Do male tigers kill female tigers?

The question is: "Do male tigers killed tigresses?" And the answer, in my considered opinion, is different when referring to wild tigers or captive tigers, which points to the source of what might be considered aberrant behaviour. If you have a different viewpoint, please comment and provide science in support please. I love good contributions.

Captive female Sumatran tiger killed by male while zookeepers tried to get them to mate
Captive female Sumatran tiger killed at London Zoo by male while zookeepers tried to get them to mate. Image: Kirsty Wigglesworth/AP

Wild tigers

In the wild, male tigers have much larger home ranges than those of females. And each male's range typically overlaps several female ranges. It seems like male tigers have a harem of females within their orbit. Consequently, there are no fights over territory between males and females, as I understand it.

Clearly, fights over territory can result in the death of one tiger.

Also, male tigers sometimes fight over access to a female, but this is a male-on-male fight.

I have read through a large section on reproduction and development of tigers in the esteemed book on tigers, Wild Cats of the World, and there is no reference to male tigers killing tigresses.

As is typical in feline reproduction, female tigers attract the attention of males when in oestrus and they sometimes call them with the roar. And as mentioned males sometimes fight over access to females, but I see no reference to males killing tigresses during mating or leading up to mating in the wild.

Captive tigers

As a consequence, it appears to me that the several stories of male tigers killing tigresses in captivity is to do with the fact that they are captive.
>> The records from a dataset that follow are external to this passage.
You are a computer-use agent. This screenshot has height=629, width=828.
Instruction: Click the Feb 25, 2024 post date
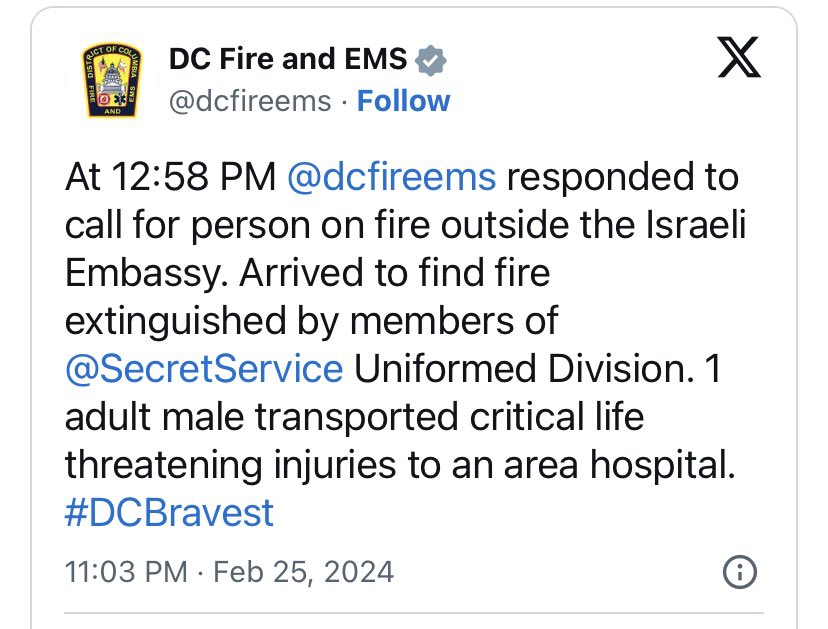[x=304, y=572]
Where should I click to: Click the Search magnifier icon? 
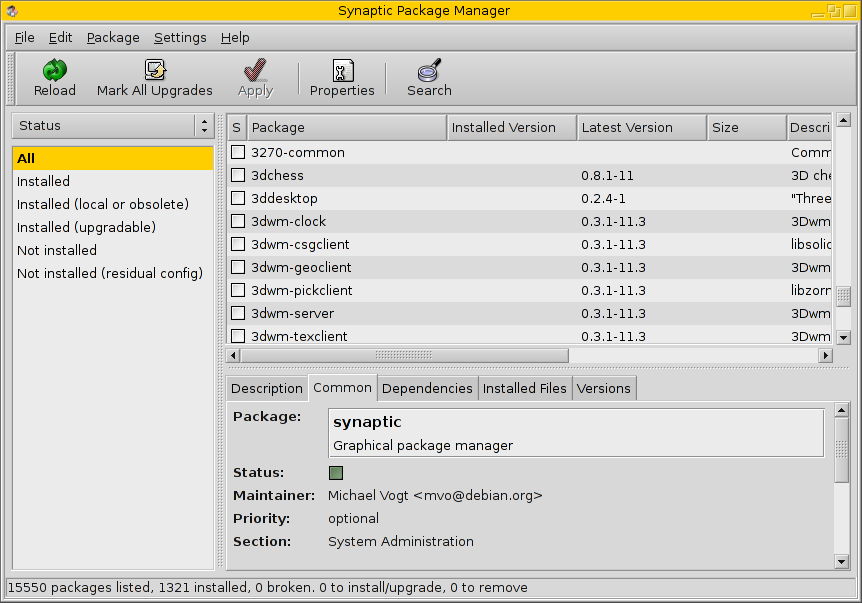429,71
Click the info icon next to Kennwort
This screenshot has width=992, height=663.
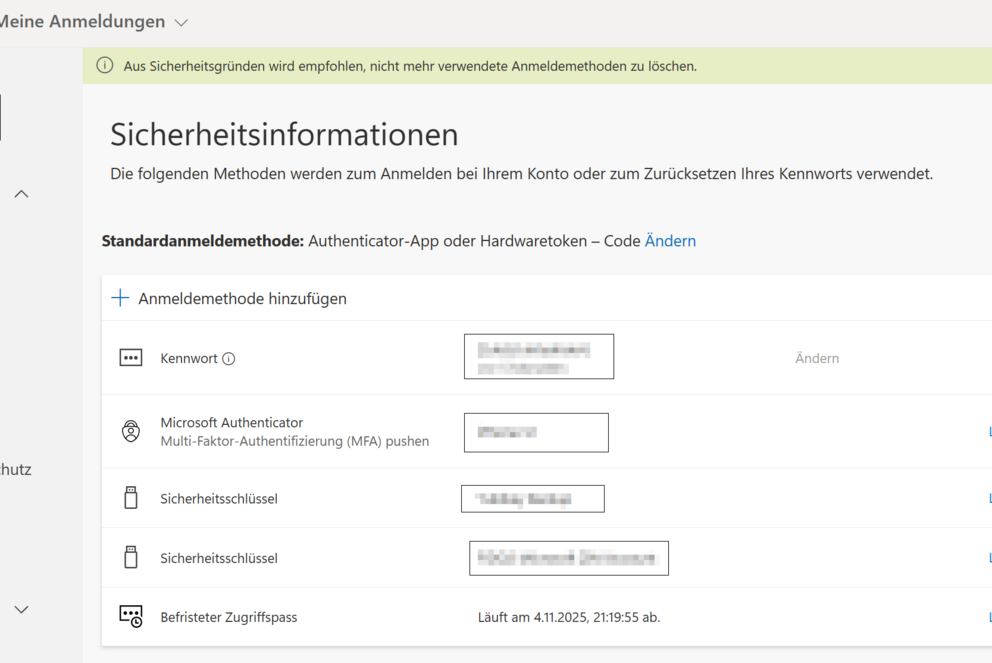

And it would seem to me, also, that the key element is stress. Because tigers live in a much-reduced space of about 1 acre in captivity compared to, for example, Siberian male tigers demanding a home range of up to 1000 km², stresses can build up.

The Born Free website supports this and provides us with an interesting analysis. They refer to a male tiger killing a female at London Zoo when the zookeepers tried to get them to mate. The photo on this page shows the female who was killed. They were considered to be perfect as a couple for mating but the male tiger, Asim, killed Melati.

The zookeepers had spent a lot of time introducing the male and female which is exactly what happened in other instances of males killing females in captivity under similar circumstances.

And zookeepers say that it is hazardous introducing males to females for mating purposes in captivity because of the real chance that the male may attack the female.

Another very recent example concerns Knowsley Zoo in the UK when a male Amur (Siberian) tiger, Miron, killed a female, Sinda, under the same circumstances with a single bite. She died in situ. The on-hand vets could do nothing to save her.

This doesn't happen in the wild. Not of my research in any case.

Dr. Chris Draper, of the Born Free organisation blames the fact that these matings were organised by zookeepers in captivity. He said: 

"This unfortunate event starkly exposes the restrictions of life in captivity. Unlike their counterparts in the wild, animals in zoos are denied the opportunity to choose their own mates, and trapped in enclosures without escape, aggression can quickly result in tragedy".

As I would also state, Dr. Chris Draper says that if you want to really do a good job of tiger conservation you should be doing it in the wild and not in captivity. So-called tiger conservation in captivity is half baked and in the several instances of males killing females during mating sessions it's a complete failure. It is negative conservation. It is going backwards.

As you can see Dr. Chris Draper refers to the fact that in the wild male tigers select their female partners among their 'harems'. Forcing a female and a male together despite the best efforts of zookeepers to match the pair, can lead to disaster.

The whole thing is too artificial and human managed. The male tiger is likely to be stressed and loses his composure.

It seems to me that the underlying stress of tigers in captivity is not something which is observed or recognised sufficiently by many zookeepers.


I've come to the conclusion that male tigers don't killed tigresses in the wild unless there are certain exceptional circumstances. However, in captivity males do kill tigresses sometimes when they are brought together for mating in order to create offspring for the purposes of conservation. And the cause is the fact that they are captive and in unnatural and inherently stressful environments. Their behaviour becomes as unnatural as their environment.

Often, for example the tiger subspecies is rare like the Sumatran tiger or the Siberian tiger. There are an estimated 400 individuals of both the subspecies. One female death in captivity is a big backward step in their conservation.